O novo valor do salário mínimo nacional, fixado em R$ 1.621, já está em vigor em todo o país desde quinta-feira (1º). O reajuste representa um aumento de 6,79% em relação ao piso anterior, de R$ 1.518, e foi calculado com base na inflação medida pelo INPC e em um ganho real limitado pelas regras do arcabouço fiscal.
O cálculo considerou a inflação acumulada de 4,18% nos 12 meses até novembro, somada a um aumento real de 2,5%, percentual máximo permitido pela legislação fiscal. Com isso, o valor ficou abaixo das projeções iniciais do governo e do montante previsto no Orçamento de 2026.

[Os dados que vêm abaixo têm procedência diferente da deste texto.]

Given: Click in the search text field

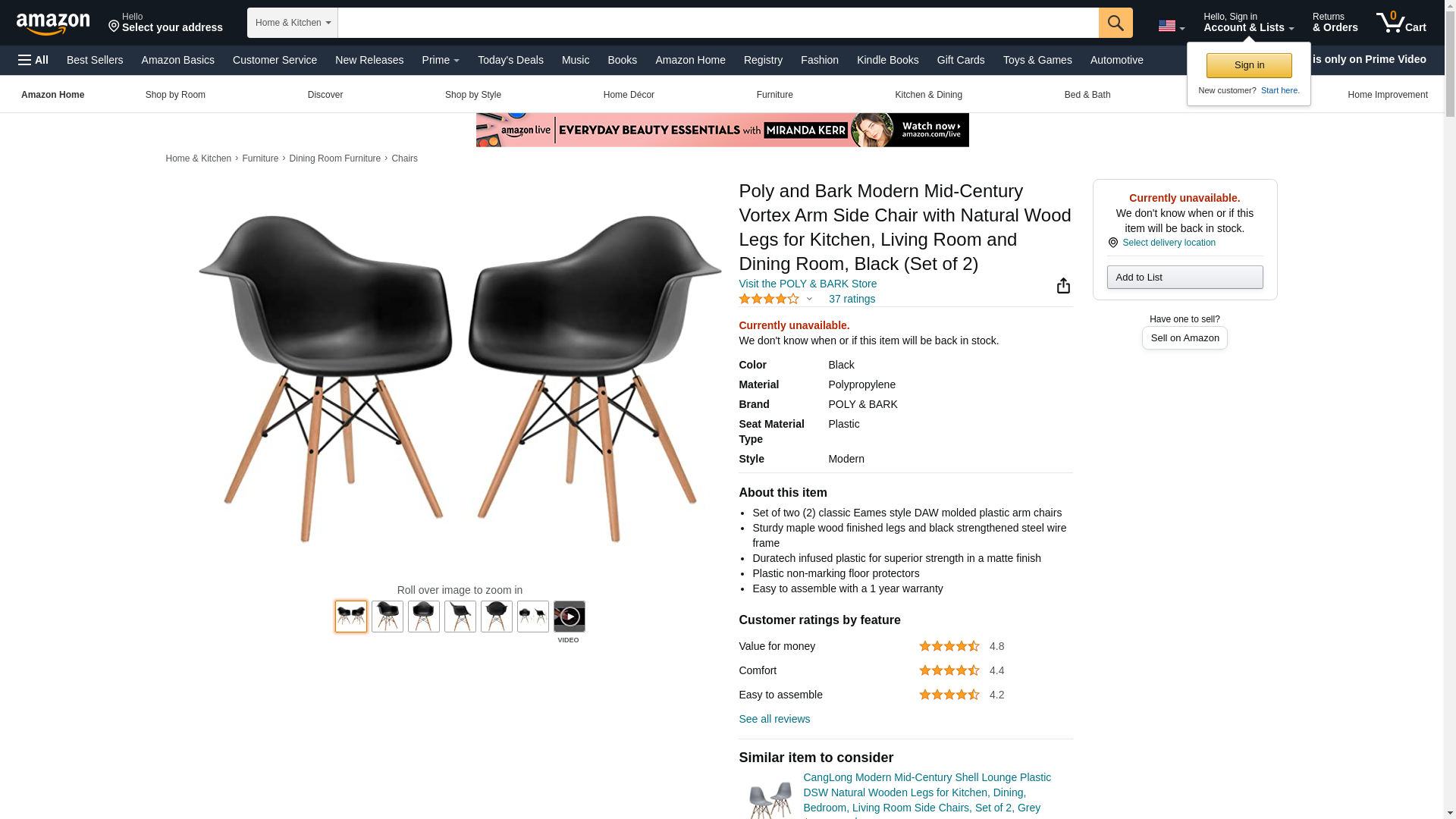Looking at the screenshot, I should 717,23.
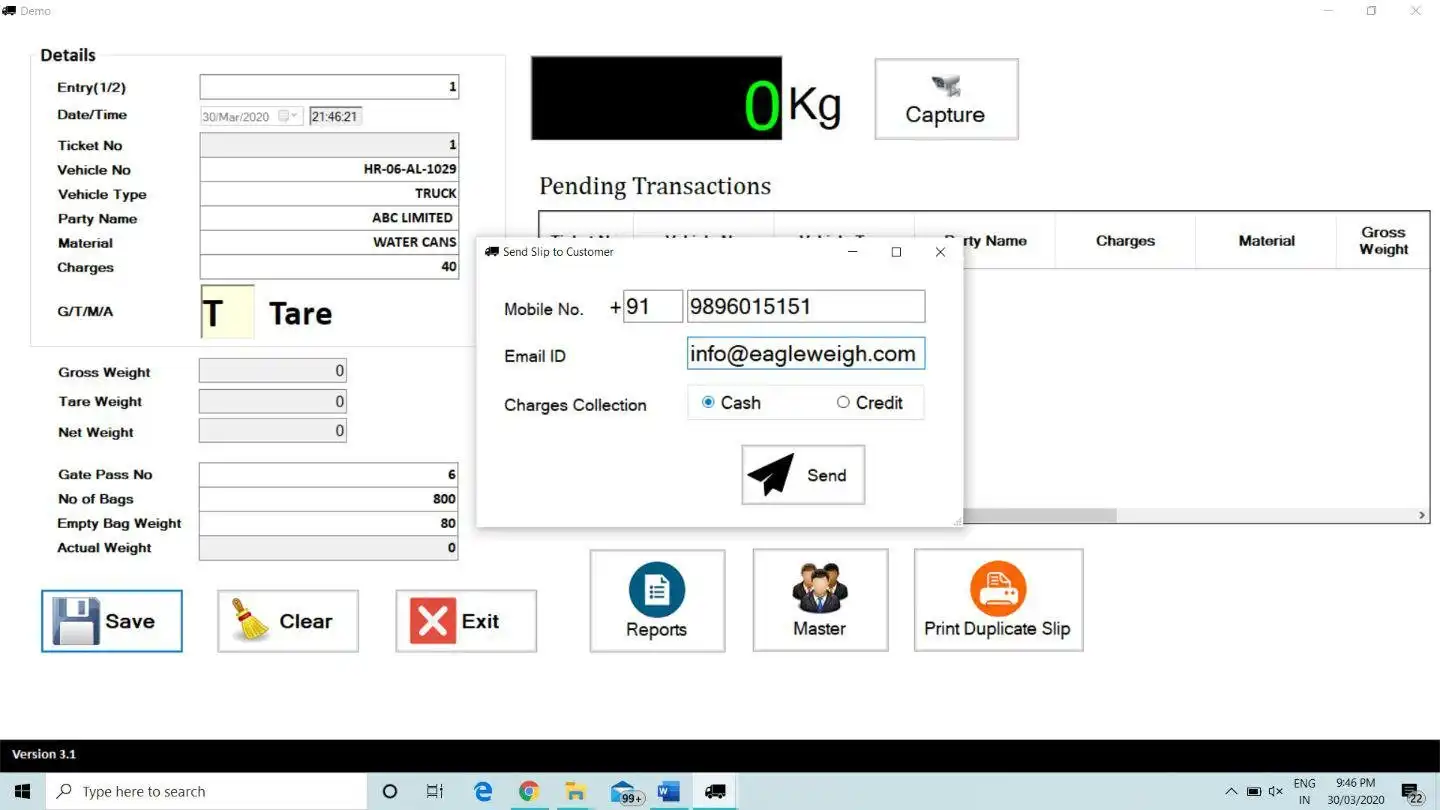Click the Material column header
Viewport: 1440px width, 810px height.
pyautogui.click(x=1266, y=241)
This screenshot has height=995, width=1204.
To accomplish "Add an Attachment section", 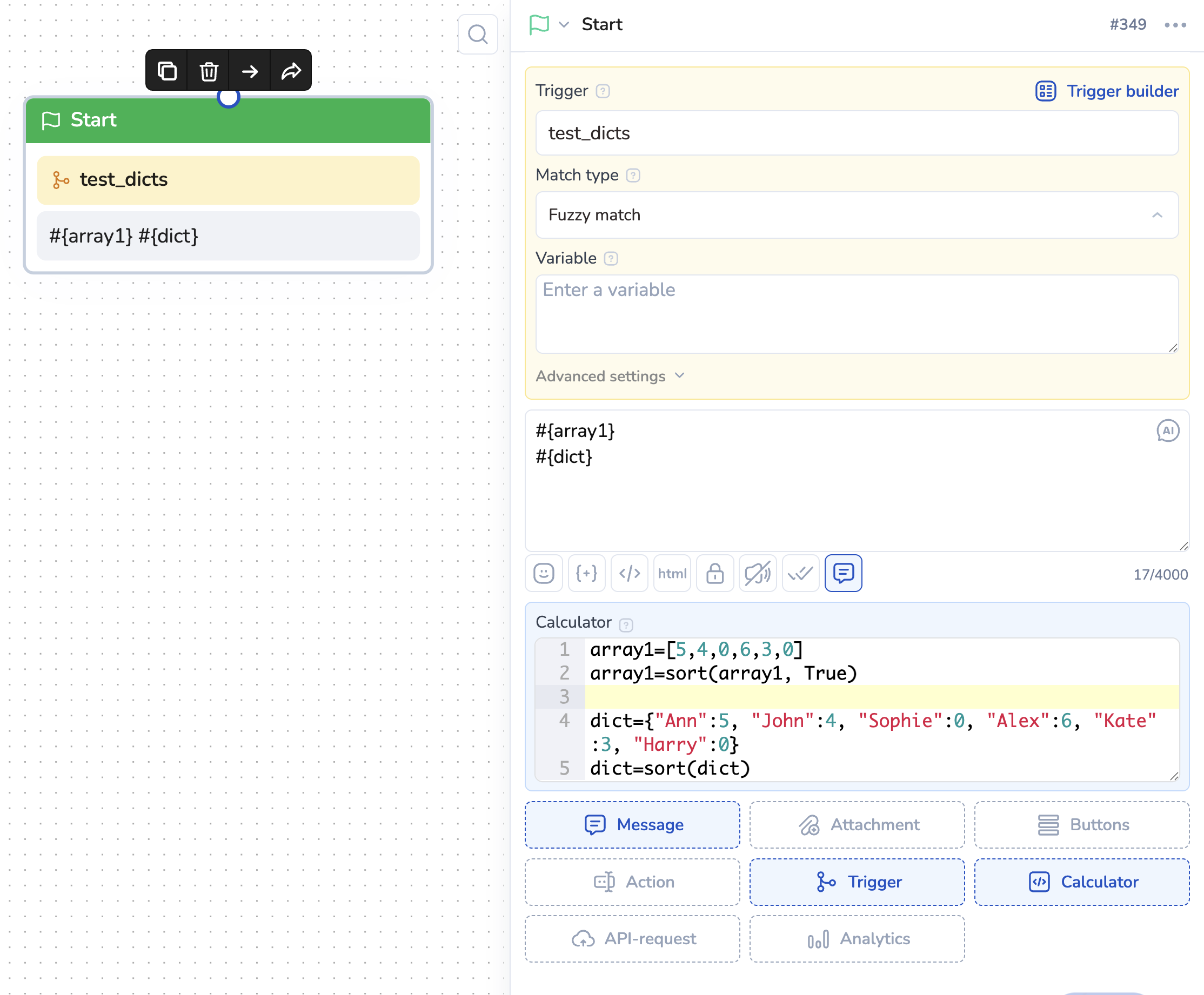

Trabalhadores que recebem um salário mínimo, assim como aposentados e beneficiários de programas vinculados ao piso nacional, como o Benefício de Prestação Continuada (BPC) e o seguro-desemprego, terão o valor reajustado creditado a partir do início de fevereiro, referente ao mês de janeiro.
Segundo o Dieese, o salário mínimo serve de referência direta ou indireta para cerca de 59,9 milhões de brasileiros, influenciando não apenas a renda dos trabalhadores formais, mas também benefícios previdenciários e políticas sociais. O reajuste também gera impactos indiretos na economia, como o aumento do poder de compra e do salário médio.

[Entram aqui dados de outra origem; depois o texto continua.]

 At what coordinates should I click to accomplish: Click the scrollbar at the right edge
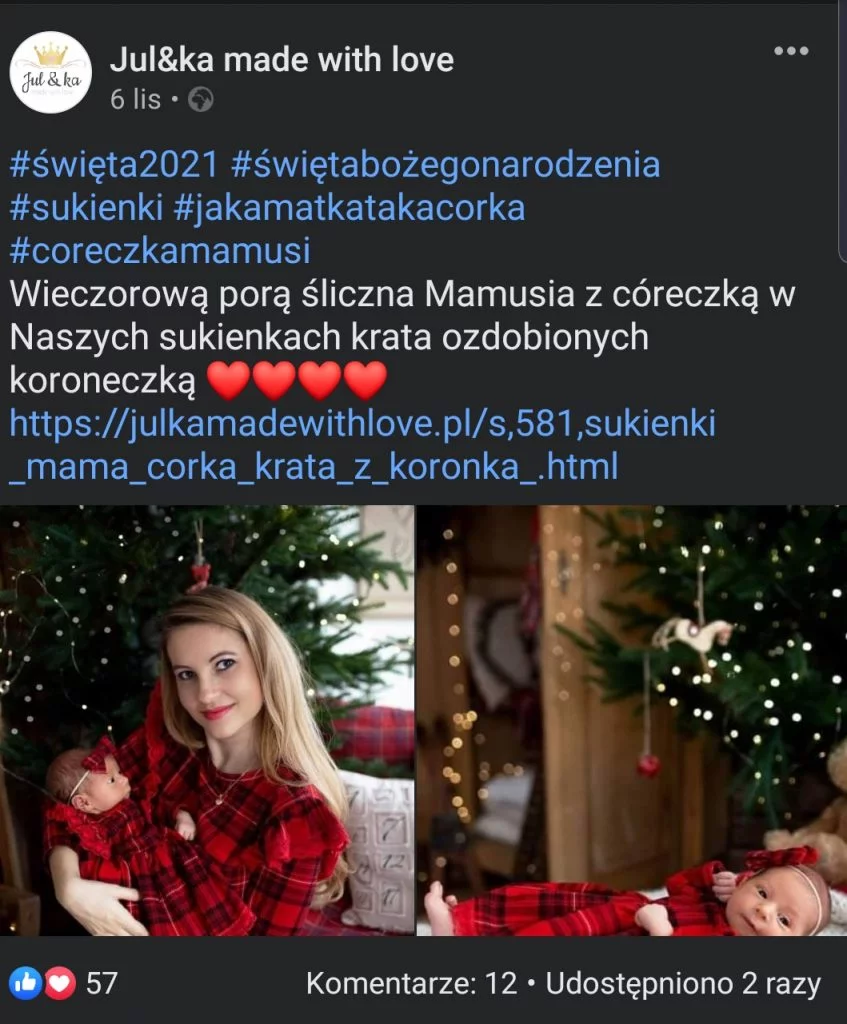pos(842,131)
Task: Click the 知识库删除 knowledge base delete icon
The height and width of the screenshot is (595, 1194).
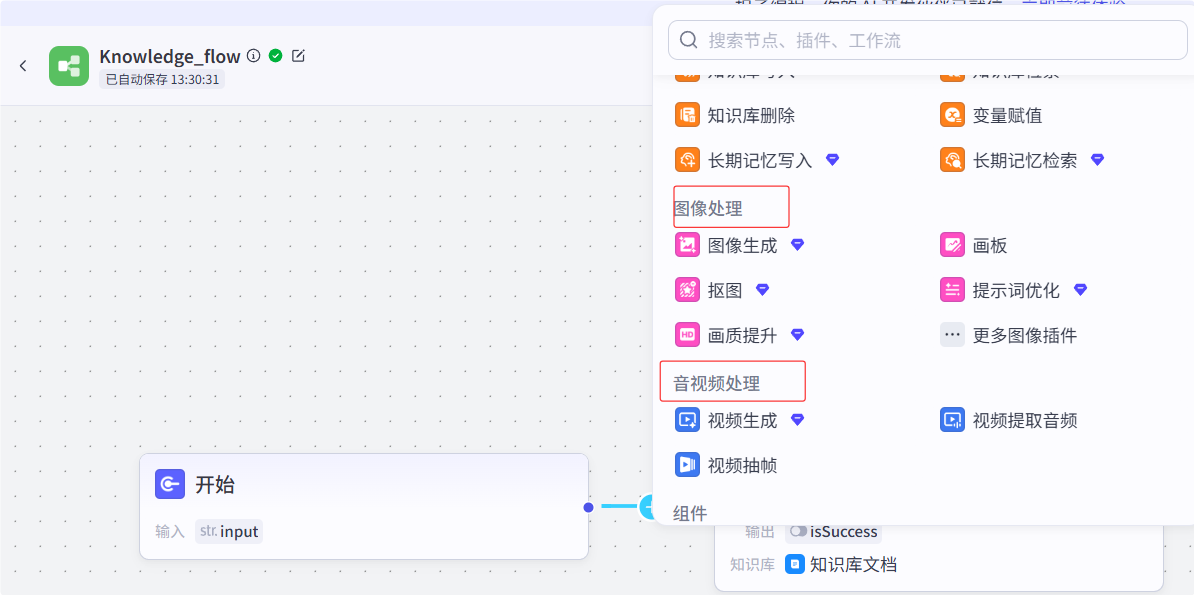Action: 687,114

Apesar da valorização, o aumento traz reflexos relevantes para as contas públicas. Estimativas do governo federal indicam que cada R$ 1 de reajuste no salário mínimo gera um impacto de cerca de R$ 420 milhões nas despesas da União. Com o aumento total de R$ 103, o impacto estimado para 2026 é de aproximadamente R$ 43,2 bilhões em gastos obrigatórios.
Especialistas apontam que, mesmo com o novo valor, o salário mínimo ainda está distante do montante considerado ideal para cobrir as necessidades básicas de uma família brasileira, o que mantém o debate sobre poder de compra e sustentabilidade fiscal em pauta.